*GOAL*
Could you lay out every line of the listing below as a JSON list of strings, one string per line, with blank lines left out?

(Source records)

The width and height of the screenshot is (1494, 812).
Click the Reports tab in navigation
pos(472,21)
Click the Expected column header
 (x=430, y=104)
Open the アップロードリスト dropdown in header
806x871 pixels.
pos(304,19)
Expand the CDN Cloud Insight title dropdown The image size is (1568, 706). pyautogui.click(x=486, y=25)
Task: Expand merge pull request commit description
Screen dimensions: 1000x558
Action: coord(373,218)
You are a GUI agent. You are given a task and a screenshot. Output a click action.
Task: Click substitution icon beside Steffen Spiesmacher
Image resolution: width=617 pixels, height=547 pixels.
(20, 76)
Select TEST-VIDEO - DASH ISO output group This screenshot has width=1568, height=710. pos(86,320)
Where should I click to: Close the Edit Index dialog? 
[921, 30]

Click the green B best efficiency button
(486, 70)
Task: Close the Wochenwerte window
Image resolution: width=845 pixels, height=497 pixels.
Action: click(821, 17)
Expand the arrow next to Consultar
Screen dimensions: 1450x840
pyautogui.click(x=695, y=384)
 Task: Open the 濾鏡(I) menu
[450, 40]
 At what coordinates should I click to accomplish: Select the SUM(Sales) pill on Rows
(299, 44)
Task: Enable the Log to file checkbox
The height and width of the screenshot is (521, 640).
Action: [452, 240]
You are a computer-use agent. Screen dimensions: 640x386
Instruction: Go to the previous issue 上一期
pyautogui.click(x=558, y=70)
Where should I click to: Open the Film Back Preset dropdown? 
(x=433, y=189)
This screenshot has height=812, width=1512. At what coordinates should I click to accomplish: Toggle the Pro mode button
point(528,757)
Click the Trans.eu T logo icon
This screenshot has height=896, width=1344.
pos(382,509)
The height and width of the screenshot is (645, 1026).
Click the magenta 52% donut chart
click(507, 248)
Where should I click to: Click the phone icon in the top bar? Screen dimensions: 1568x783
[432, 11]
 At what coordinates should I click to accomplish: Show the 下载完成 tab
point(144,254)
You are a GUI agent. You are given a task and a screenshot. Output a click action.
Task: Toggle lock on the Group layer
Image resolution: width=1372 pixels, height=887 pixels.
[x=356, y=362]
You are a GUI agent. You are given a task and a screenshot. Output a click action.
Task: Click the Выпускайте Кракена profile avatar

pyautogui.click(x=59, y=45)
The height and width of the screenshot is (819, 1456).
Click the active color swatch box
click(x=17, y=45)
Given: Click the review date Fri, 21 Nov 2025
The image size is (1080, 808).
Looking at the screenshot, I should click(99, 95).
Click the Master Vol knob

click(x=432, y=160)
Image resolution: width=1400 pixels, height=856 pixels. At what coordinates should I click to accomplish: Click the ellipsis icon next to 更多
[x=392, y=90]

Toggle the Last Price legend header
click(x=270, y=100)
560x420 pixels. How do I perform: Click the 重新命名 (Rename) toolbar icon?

*SOLUTION BELOW*
[
  "The width and height of the screenshot is (1494, 812).",
  "Click the Reports tab in navigation",
  "pos(472,21)",
  "Click the Expected column header",
  " (x=430, y=104)",
  "Open the アップロードリスト dropdown in header",
  "806x871 pixels.",
  "pos(304,19)",
  "Expand the CDN Cloud Insight title dropdown The image size is (1568, 706). pyautogui.click(x=486, y=25)",
  "Task: Expand merge pull request commit description",
  "Screen dimensions: 1000x558",
  "Action: coord(373,218)",
  "You are a GUI agent. You are given a task and a screenshot. Output a click action.",
  "Task: Click substitution icon beside Steffen Spiesmacher",
  "Image resolution: width=617 pixels, height=547 pixels.",
  "(20, 76)",
  "Select TEST-VIDEO - DASH ISO output group This screenshot has width=1568, height=710. pos(86,320)",
  "Where should I click to: Close the Edit Index dialog? ",
  "[921, 30]",
  "Click the green B best efficiency button",
  "(486, 70)",
  "Task: Close the Wochenwerte window",
  "Image resolution: width=845 pixels, height=497 pixels.",
  "Action: click(821, 17)",
  "Expand the arrow next to Consultar",
  "Screen dimensions: 1450x840",
  "pyautogui.click(x=695, y=384)",
  " Task: Open the 濾鏡(I) menu",
  "[450, 40]",
  " At what coordinates should I click to accomplish: Select the SUM(Sales) pill on Rows",
  "(299, 44)",
  "Task: Enable the Log to file checkbox",
  "The height and width of the screenshot is (521, 640).",
  "Action: [452, 240]",
  "You are a computer-use agent. Screen dimensions: 640x386",
  "Instruction: Go to the previous issue 上一期",
  "pyautogui.click(x=558, y=70)",
  "Where should I click to: Open the Film Back Preset dropdown? ",
  "(x=433, y=189)",
  "This screenshot has height=812, width=1512. At what coordinates should I click to accomplish: Toggle the Pro mode button",
  "point(528,757)",
  "Click the Trans.eu T logo icon",
  "This screenshot has height=896, width=1344.",
  "pos(382,509)",
  "The height and width of the screenshot is (645, 1026).",
  "Click the magenta 52% donut chart",
  "click(507, 248)",
  "Where should I click to: Click the phone icon in the top bar? Screen dimensions: 1568x783",
  "[432, 11]",
  " At what coordinates should I click to accomplish: Show the 下载完成 tab",
  "point(144,254)",
  "You are a GUI agent. You are given a task and a screenshot. Output a click action.",
  "Task: Toggle lock on the Group layer",
  "Image resolution: width=1372 pixels, height=887 pixels.",
  "[x=356, y=362]",
  "You are a GUI agent. You are given a task and a screenshot. Output a click action.",
  "Task: Click the Выпускайте Кракена profile avatar",
  "pyautogui.click(x=59, y=45)",
  "The height and width of the screenshot is (819, 1456).",
  "Click the active color swatch box",
  "click(x=17, y=45)",
  "Given: Click the review date Fri, 21 Nov 2025",
  "The image size is (1080, 808).",
  "Looking at the screenshot, I should click(99, 95).",
  "Click the Master Vol knob",
  "click(x=432, y=160)",
  "Image resolution: width=1400 pixels, height=856 pixels. At what coordinates should I click to accomplish: Click the ellipsis icon next to 更多",
  "[x=392, y=90]",
  "Toggle the Last Price legend header",
  "click(x=270, y=100)",
  "560x420 pixels. How do I perform: Click the 重新命名 (Rename) toolbar icon?"
]